(Stored items)
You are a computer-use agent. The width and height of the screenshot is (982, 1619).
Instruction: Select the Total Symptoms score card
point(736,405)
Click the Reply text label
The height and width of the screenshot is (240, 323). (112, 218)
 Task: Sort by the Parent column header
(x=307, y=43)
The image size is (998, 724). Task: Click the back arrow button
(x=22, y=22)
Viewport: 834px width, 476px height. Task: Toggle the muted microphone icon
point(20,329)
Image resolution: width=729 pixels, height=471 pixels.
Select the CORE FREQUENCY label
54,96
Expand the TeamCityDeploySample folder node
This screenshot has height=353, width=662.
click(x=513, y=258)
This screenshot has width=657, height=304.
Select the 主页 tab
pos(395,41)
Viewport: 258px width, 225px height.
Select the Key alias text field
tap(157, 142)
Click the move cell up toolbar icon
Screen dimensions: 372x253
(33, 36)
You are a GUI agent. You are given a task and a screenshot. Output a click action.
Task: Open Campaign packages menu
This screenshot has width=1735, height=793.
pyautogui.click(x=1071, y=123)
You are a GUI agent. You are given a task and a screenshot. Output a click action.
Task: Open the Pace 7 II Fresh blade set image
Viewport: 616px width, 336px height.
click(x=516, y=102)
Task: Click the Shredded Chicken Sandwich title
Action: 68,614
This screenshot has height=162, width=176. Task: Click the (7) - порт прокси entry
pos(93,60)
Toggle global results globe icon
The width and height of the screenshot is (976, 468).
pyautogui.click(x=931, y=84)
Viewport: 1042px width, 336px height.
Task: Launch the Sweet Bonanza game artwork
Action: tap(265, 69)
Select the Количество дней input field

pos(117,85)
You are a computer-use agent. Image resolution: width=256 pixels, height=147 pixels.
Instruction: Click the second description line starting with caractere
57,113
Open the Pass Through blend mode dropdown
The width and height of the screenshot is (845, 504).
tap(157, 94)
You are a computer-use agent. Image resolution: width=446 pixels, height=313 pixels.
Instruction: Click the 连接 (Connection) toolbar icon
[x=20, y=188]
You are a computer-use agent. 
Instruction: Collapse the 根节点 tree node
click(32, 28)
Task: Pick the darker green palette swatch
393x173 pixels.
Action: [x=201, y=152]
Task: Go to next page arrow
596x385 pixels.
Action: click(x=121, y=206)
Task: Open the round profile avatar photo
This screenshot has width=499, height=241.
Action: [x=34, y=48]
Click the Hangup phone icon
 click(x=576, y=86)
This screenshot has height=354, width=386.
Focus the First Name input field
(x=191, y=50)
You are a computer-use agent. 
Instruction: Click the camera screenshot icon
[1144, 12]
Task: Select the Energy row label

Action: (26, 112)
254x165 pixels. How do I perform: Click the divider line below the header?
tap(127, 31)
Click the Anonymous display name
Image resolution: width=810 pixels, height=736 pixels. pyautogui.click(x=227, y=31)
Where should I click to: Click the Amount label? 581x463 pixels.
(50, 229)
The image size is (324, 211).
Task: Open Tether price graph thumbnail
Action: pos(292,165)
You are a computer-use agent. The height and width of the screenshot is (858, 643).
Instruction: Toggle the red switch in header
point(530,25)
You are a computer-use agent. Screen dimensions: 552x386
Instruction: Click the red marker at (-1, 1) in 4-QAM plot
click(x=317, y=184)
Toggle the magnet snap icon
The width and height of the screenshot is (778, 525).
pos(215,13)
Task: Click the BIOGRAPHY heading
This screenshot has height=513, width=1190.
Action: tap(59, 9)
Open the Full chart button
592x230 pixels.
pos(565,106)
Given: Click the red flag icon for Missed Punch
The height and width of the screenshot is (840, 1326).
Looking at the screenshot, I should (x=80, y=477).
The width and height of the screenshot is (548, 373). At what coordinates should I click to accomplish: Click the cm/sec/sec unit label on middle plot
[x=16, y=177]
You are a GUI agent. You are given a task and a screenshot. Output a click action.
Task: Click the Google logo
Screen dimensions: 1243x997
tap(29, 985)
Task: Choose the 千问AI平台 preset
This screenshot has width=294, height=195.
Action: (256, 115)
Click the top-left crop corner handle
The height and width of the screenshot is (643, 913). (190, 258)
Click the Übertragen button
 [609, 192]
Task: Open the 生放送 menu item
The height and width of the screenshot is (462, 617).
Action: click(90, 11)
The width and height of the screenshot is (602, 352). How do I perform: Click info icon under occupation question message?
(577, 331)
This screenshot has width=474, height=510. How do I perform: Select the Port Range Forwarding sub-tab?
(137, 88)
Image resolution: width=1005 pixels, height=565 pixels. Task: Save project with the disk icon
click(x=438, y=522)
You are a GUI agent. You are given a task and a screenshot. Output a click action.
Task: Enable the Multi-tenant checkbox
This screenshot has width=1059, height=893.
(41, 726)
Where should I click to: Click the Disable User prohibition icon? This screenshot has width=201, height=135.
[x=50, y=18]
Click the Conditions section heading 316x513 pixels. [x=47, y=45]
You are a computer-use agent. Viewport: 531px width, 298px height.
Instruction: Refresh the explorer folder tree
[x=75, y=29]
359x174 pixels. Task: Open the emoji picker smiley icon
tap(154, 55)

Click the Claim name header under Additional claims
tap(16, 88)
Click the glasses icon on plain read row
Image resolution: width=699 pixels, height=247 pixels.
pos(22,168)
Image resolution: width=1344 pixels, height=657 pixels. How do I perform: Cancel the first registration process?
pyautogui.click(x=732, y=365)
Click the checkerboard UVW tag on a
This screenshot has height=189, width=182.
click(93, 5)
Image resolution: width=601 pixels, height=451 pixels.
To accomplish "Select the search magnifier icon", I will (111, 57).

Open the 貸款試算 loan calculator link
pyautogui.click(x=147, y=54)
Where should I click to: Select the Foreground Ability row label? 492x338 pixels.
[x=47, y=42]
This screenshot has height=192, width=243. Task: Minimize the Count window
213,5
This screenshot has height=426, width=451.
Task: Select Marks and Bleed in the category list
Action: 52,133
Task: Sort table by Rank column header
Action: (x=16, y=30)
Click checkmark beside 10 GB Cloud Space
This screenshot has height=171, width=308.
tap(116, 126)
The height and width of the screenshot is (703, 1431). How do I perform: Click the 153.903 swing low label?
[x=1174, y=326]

■ **WORK REQUIRED**
Every line above that holds the string "computer" counts once; give the total and nothing more.

■ **OUTPUT**
8